___ Provided records ___

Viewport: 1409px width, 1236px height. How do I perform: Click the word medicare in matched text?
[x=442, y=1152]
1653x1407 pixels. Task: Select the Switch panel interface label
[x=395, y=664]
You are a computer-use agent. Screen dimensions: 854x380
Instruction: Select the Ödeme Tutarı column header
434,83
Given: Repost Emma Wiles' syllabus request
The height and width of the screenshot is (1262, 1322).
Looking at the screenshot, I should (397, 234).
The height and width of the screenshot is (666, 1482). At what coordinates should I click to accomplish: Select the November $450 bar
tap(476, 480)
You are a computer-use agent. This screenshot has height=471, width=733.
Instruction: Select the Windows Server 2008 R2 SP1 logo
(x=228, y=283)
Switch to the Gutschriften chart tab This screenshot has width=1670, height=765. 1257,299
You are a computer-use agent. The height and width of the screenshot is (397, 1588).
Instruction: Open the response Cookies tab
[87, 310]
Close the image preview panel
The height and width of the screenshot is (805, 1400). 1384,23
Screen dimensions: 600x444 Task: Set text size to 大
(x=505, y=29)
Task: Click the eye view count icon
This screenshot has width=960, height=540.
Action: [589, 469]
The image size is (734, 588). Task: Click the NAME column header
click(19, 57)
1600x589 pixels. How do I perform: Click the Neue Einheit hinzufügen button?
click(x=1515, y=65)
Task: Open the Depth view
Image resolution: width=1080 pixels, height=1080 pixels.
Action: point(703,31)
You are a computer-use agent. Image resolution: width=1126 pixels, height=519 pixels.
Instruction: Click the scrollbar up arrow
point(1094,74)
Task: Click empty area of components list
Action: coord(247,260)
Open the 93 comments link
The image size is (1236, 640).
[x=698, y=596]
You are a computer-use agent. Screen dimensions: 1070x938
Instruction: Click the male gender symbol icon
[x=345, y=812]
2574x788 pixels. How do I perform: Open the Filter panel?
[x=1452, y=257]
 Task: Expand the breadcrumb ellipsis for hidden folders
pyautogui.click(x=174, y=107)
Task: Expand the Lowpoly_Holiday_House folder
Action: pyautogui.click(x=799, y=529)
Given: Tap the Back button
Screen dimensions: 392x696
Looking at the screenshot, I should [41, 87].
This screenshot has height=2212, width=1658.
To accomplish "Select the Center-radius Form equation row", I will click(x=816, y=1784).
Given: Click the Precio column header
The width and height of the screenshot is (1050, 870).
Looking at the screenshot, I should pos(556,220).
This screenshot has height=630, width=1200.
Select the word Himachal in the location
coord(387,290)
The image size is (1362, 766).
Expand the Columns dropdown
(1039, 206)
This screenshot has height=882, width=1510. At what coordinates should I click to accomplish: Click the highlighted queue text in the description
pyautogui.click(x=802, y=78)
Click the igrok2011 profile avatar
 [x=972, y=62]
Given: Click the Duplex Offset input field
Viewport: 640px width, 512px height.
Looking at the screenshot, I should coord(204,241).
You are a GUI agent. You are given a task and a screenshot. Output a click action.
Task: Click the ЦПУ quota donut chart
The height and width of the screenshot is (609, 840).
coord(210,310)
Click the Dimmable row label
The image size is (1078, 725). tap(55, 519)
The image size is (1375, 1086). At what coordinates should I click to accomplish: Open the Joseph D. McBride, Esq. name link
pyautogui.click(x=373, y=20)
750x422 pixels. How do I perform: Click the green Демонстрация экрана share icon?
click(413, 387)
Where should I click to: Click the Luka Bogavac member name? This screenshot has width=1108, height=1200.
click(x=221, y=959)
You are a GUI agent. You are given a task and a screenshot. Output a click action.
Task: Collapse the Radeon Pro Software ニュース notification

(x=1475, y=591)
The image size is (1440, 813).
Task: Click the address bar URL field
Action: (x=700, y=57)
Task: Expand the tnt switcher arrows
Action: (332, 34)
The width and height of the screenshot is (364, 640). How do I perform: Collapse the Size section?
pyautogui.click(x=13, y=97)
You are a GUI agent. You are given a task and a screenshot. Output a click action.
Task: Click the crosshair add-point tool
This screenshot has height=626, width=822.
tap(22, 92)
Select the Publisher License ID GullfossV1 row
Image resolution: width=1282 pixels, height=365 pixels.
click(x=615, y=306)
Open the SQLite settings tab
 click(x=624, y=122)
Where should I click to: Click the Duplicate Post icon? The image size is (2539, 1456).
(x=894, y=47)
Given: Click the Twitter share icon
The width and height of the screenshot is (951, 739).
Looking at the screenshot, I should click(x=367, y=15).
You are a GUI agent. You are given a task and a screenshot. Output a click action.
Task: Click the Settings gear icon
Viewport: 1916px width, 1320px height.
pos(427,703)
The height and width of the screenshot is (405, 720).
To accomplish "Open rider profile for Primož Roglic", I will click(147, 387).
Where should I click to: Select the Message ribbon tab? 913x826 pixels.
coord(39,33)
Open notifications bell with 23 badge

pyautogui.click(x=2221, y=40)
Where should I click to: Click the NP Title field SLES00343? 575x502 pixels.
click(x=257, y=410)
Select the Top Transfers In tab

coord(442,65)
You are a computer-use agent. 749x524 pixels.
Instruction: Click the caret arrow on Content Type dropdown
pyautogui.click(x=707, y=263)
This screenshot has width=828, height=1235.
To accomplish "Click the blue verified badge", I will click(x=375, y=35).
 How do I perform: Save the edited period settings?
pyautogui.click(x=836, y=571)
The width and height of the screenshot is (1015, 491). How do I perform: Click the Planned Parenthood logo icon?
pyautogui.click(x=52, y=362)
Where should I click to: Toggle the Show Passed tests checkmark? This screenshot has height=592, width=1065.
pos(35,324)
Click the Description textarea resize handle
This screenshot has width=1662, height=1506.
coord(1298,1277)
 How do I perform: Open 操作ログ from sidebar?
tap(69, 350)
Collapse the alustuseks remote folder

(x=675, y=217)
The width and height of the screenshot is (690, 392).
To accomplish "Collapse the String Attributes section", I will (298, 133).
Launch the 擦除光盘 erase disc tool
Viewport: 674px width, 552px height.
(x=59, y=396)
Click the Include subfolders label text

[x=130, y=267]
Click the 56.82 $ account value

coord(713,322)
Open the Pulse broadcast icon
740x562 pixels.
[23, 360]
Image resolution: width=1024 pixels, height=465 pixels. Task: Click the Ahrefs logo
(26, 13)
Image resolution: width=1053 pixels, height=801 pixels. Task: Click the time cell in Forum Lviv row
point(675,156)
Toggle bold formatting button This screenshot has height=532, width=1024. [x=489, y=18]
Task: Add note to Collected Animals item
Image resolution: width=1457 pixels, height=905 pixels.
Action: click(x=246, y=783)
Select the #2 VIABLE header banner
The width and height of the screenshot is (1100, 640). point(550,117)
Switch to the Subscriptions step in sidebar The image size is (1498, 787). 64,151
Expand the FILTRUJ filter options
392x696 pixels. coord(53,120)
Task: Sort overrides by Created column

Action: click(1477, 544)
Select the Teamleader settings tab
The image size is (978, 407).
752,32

___

## What to do
After locating the line that holds "Select the Teamleader settings tab", print it and each line after it through the end of the data, exactly as it stands.

## Reply
Select the Teamleader settings tab
The image size is (978, 407).
752,32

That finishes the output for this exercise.